Serves 4 - 6
1.6 kg (3 1/2 lb) shoulder of lamb on the bone
salt and freshly ground black pepper
30 ml (2 tbsp) olive oil
25 g (1 oz) butter
1 Spanish onion, finely chopped
2 celery stalks, finely chopped
1 green pepper, finely chopped
1 garlic clove, finely chopped
15 ml (1 tbsp) curry paste
1.5 ml (1/4 tsp) ground ginger
1.5 ml (1/4 tsp) ground turmeric
a large pinch of paprika
a large pinch of cayenne pepper
30 ml (2 tbsp) flour
300 ml (10 fl oz) chicken stock, home-made or from a cube
60 ml (4 tbsp) sultanas
150 ml (5 fl oz) yoghurt
juice of 1/2 lemon
boiled rice to serve
1. Cut the lamb from the bone into 4 cm / 1 1/2 in cubes, discarding the gristle and a little of the fat.
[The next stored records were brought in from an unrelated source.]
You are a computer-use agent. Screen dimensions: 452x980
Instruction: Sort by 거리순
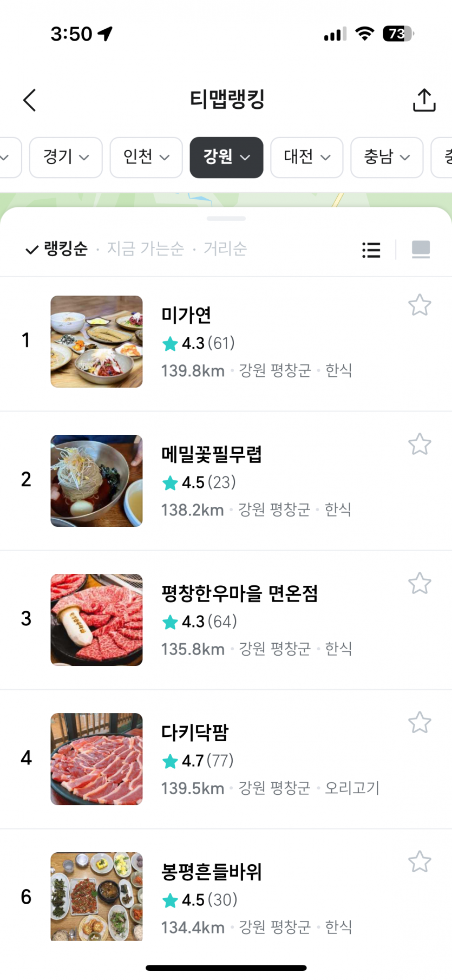(225, 249)
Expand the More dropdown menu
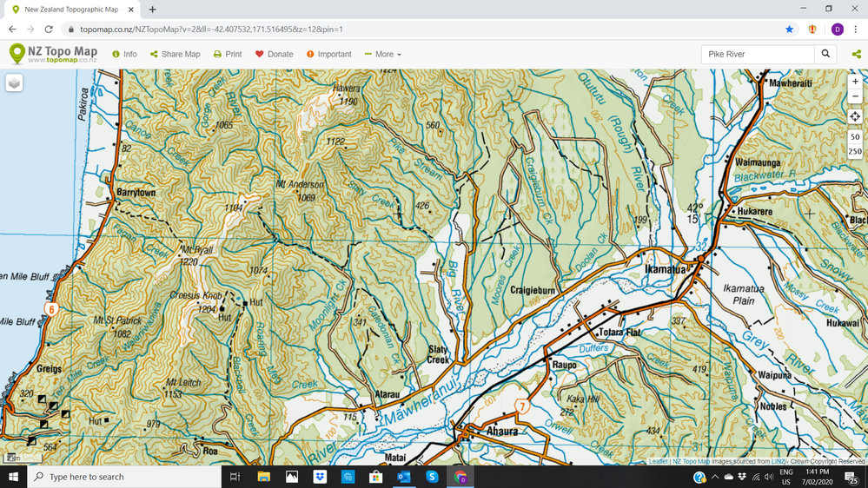868x488 pixels. point(383,54)
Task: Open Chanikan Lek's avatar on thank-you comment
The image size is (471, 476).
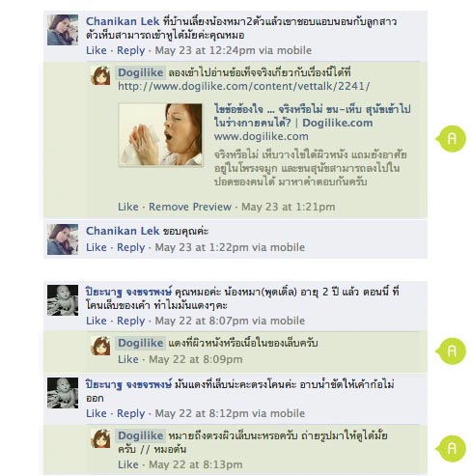Action: tap(63, 239)
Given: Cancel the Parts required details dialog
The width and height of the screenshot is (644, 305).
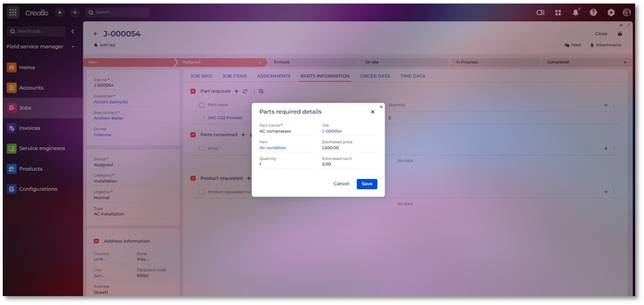Looking at the screenshot, I should click(x=341, y=184).
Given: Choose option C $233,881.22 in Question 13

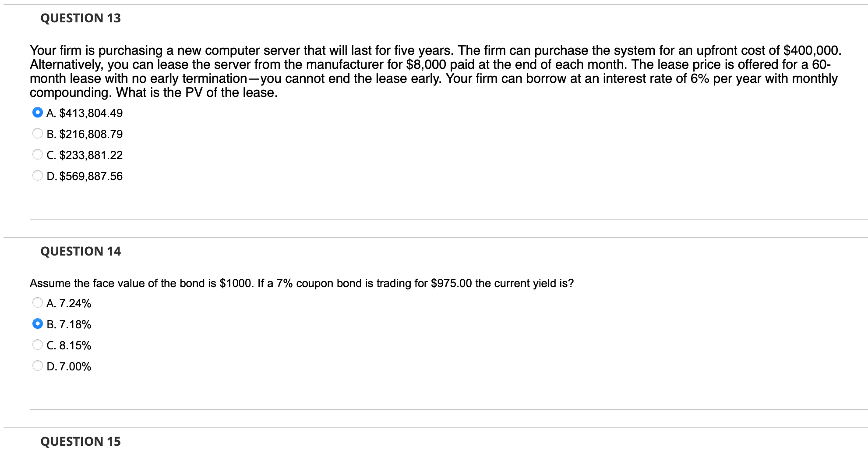Looking at the screenshot, I should pyautogui.click(x=37, y=154).
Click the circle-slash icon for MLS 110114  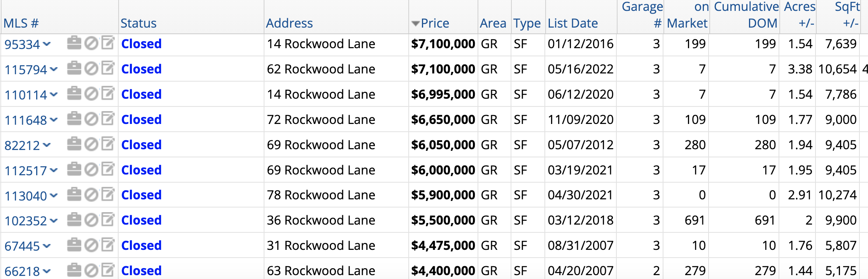pos(91,94)
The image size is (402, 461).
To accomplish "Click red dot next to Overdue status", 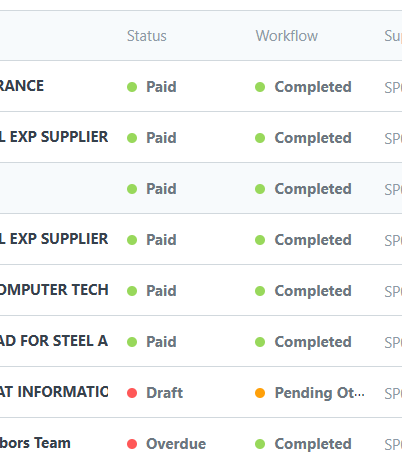I will [132, 444].
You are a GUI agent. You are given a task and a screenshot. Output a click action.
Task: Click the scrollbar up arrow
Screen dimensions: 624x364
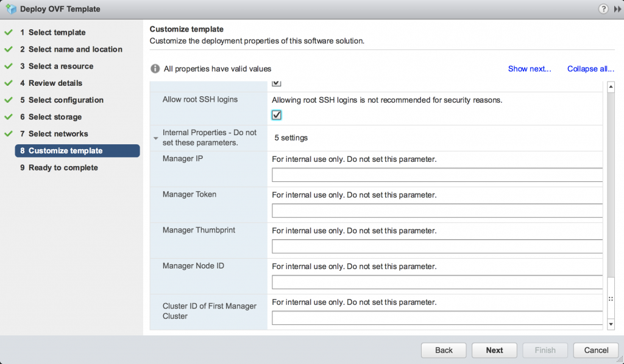click(611, 86)
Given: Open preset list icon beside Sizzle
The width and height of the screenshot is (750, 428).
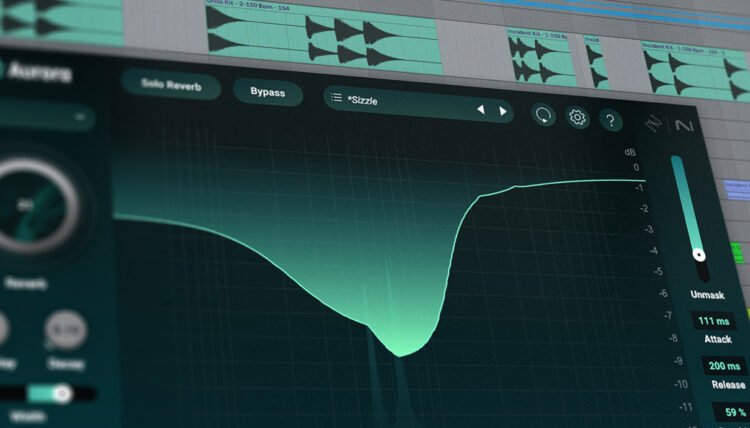Looking at the screenshot, I should [336, 98].
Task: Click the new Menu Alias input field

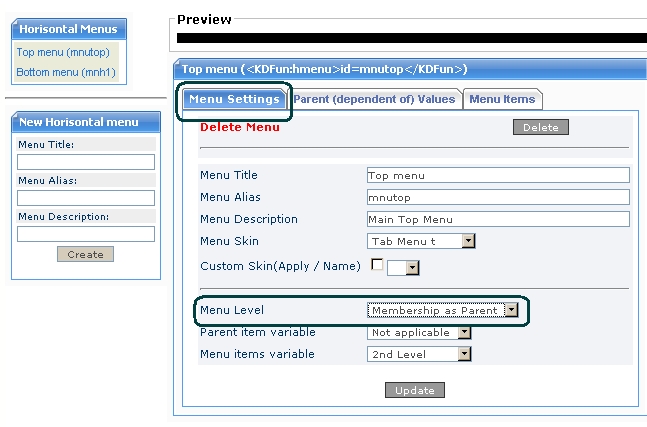Action: (86, 198)
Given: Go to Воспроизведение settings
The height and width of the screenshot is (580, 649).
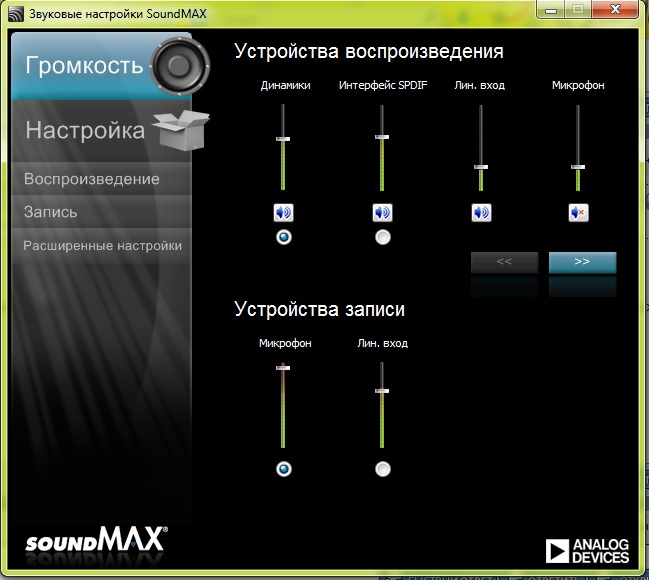Looking at the screenshot, I should 92,179.
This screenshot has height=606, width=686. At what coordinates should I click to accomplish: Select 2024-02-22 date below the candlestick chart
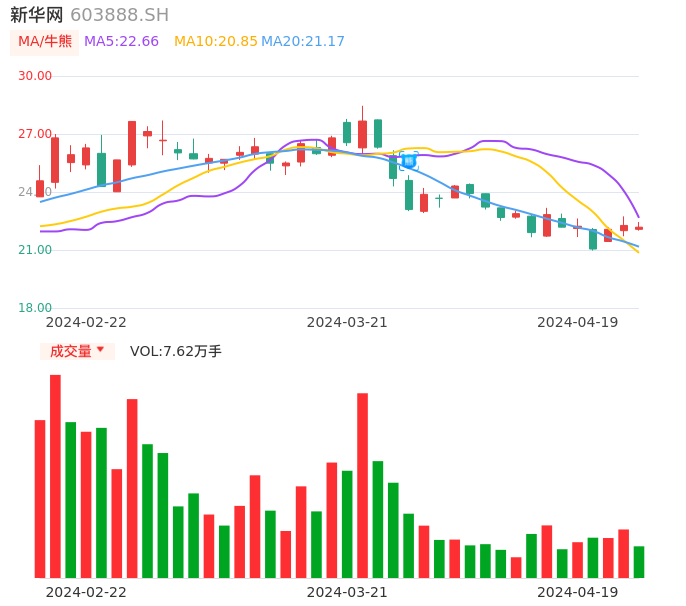86,322
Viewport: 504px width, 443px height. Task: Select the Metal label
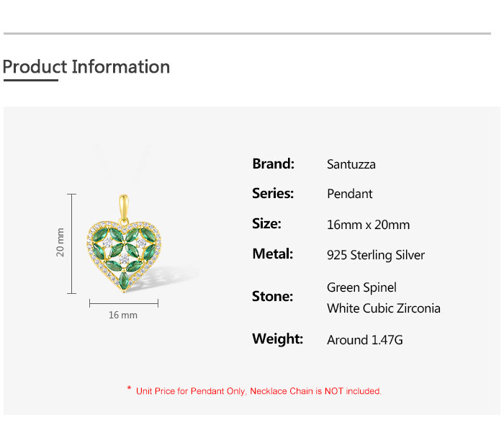click(x=272, y=254)
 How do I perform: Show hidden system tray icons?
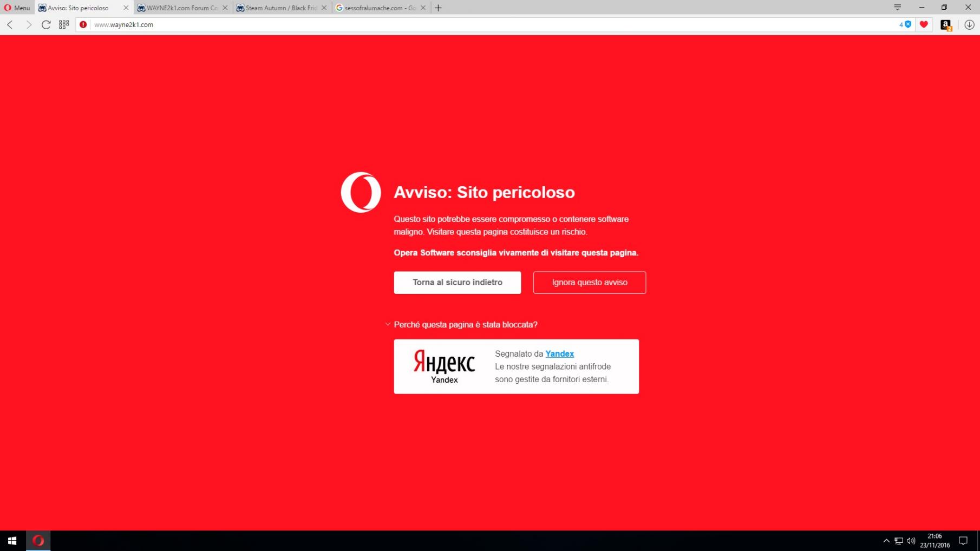click(886, 541)
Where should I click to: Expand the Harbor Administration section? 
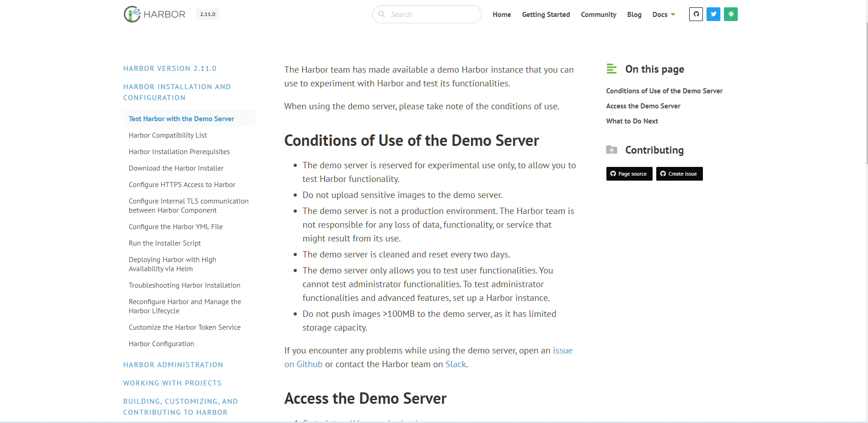point(173,365)
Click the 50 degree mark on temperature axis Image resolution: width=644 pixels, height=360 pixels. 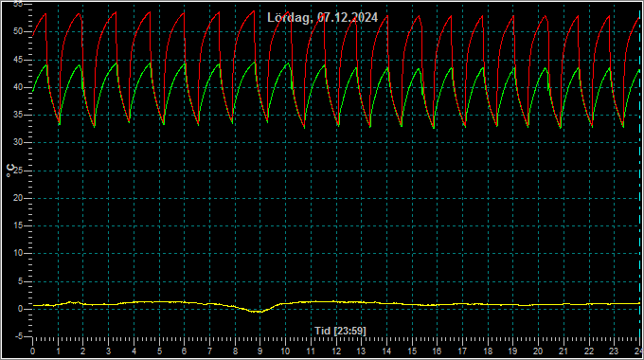point(19,31)

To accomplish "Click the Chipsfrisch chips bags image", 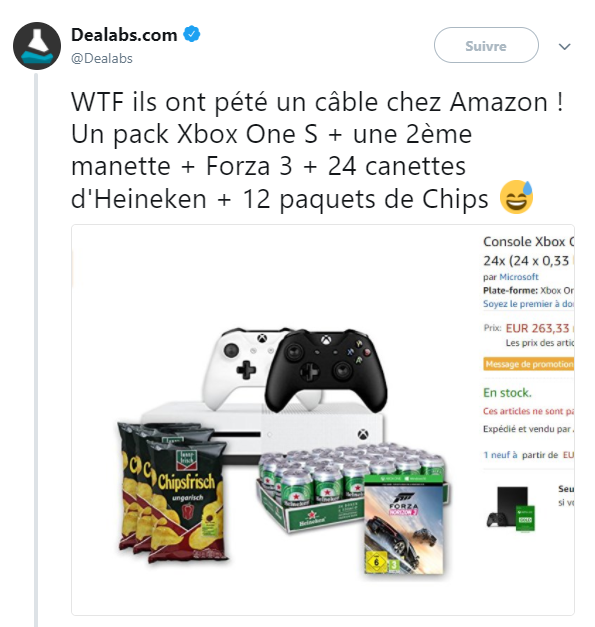I will click(173, 493).
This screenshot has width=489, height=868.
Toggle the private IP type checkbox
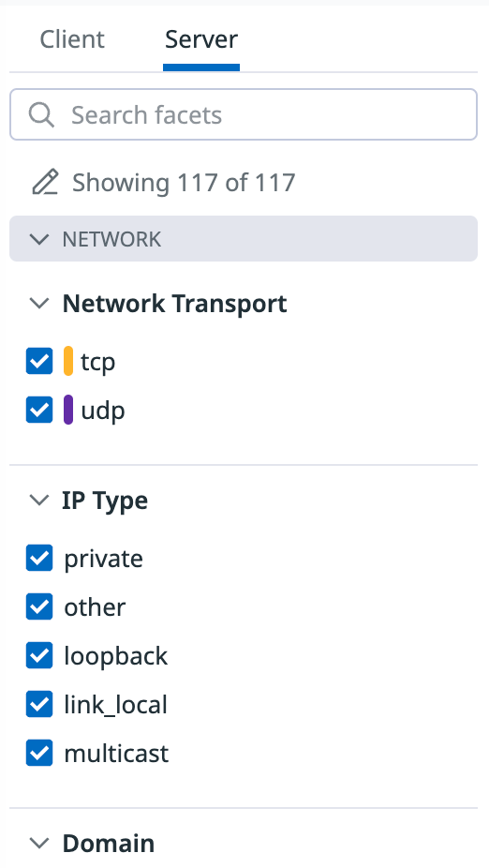coord(39,558)
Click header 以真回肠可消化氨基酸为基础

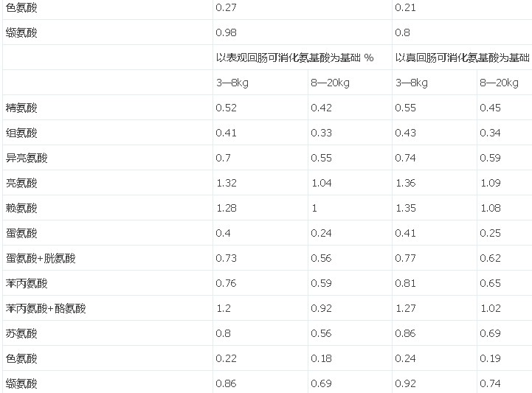(463, 58)
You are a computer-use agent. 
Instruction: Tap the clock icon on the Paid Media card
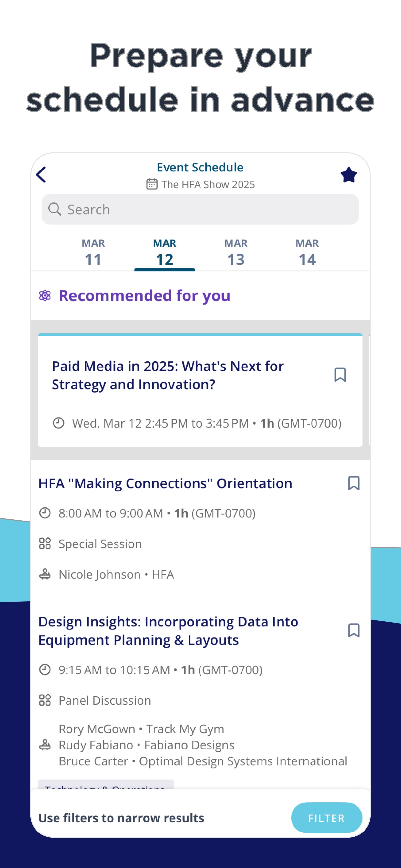pos(59,423)
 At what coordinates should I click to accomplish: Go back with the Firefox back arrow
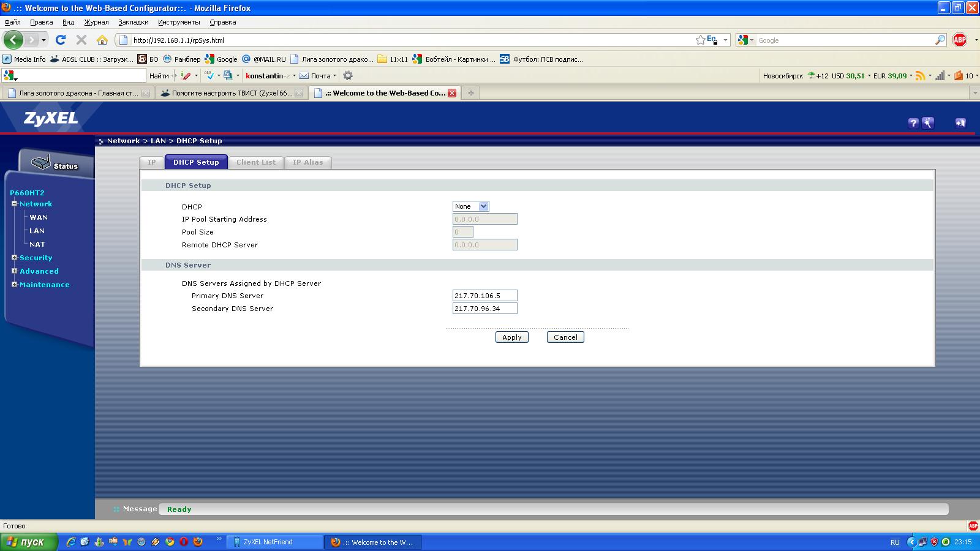point(13,40)
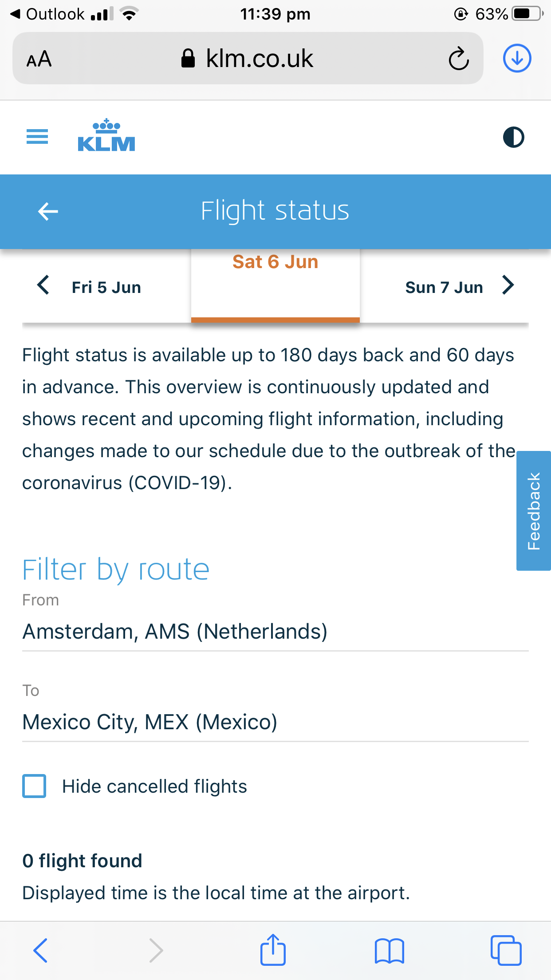Move to later dates with right chevron
551x980 pixels.
tap(508, 285)
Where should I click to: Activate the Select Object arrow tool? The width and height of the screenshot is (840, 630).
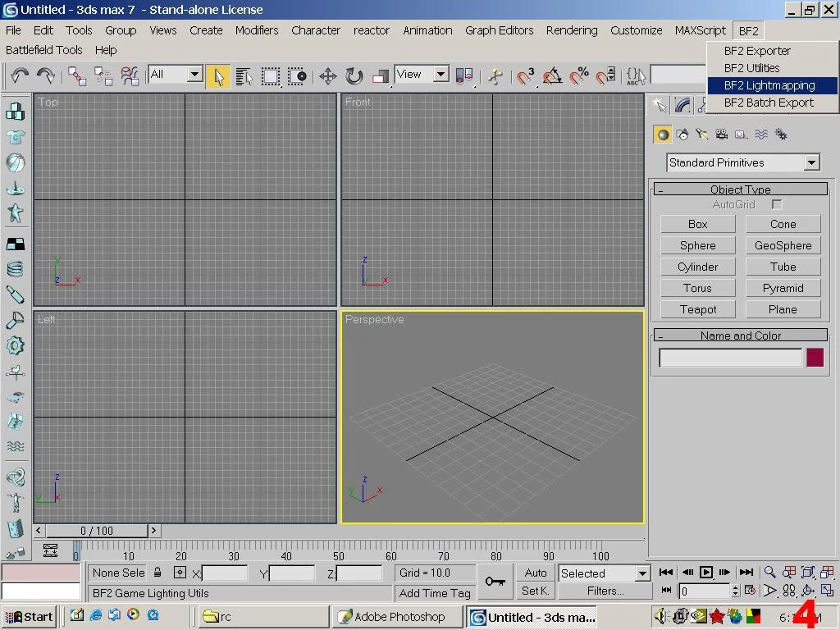coord(217,76)

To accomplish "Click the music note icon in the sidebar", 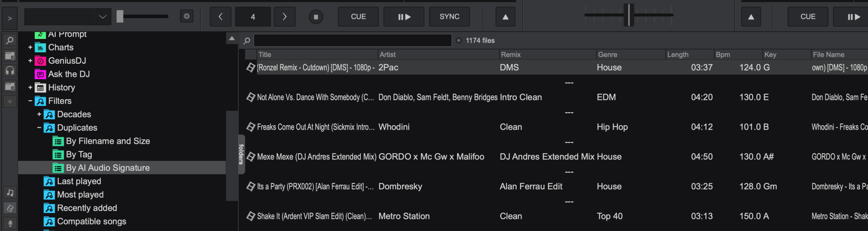I will (9, 193).
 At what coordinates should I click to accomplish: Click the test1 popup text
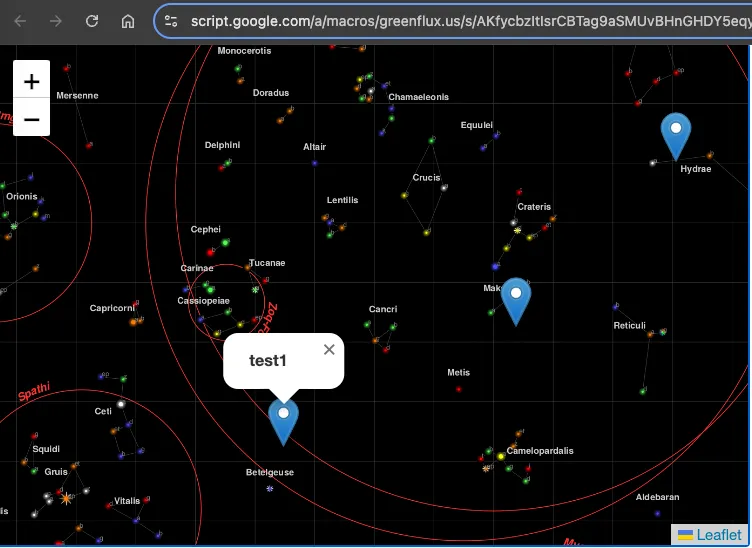click(x=268, y=361)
Season generously with salt and freshly ground black pepper.
2. In a flameproof casserole, heat the olive oil and butter. Saute the lamb in 2 - 3 batches, 1 - 1 1/2 minutes each side, or until lightly browned. Remove with a slotted spoon to a plate and keep it warm. Repeat with the remaining meat.
3. Add the finely chopped onion, celery, pepper and garlic to the casserole and cook over a moderate heat for 10—12 minutes or until softened, stirring occasionally.
4. Add the curry paste, ginger, turmeric, paprika, cayenne and flour to the softened vegetables and blend with a wooden spoon. Add the chicken stock and sultanas; bring to the boil, stirring constantly. Simmer gently for 10 minutes.
5. Return the lamb to the casserole, cover with a lid and simmer gently for 1 hour, or until tender, stirring occasionally.
6. Stir the yoghurt and lemon juice into the curry. Heat through and serve with rice.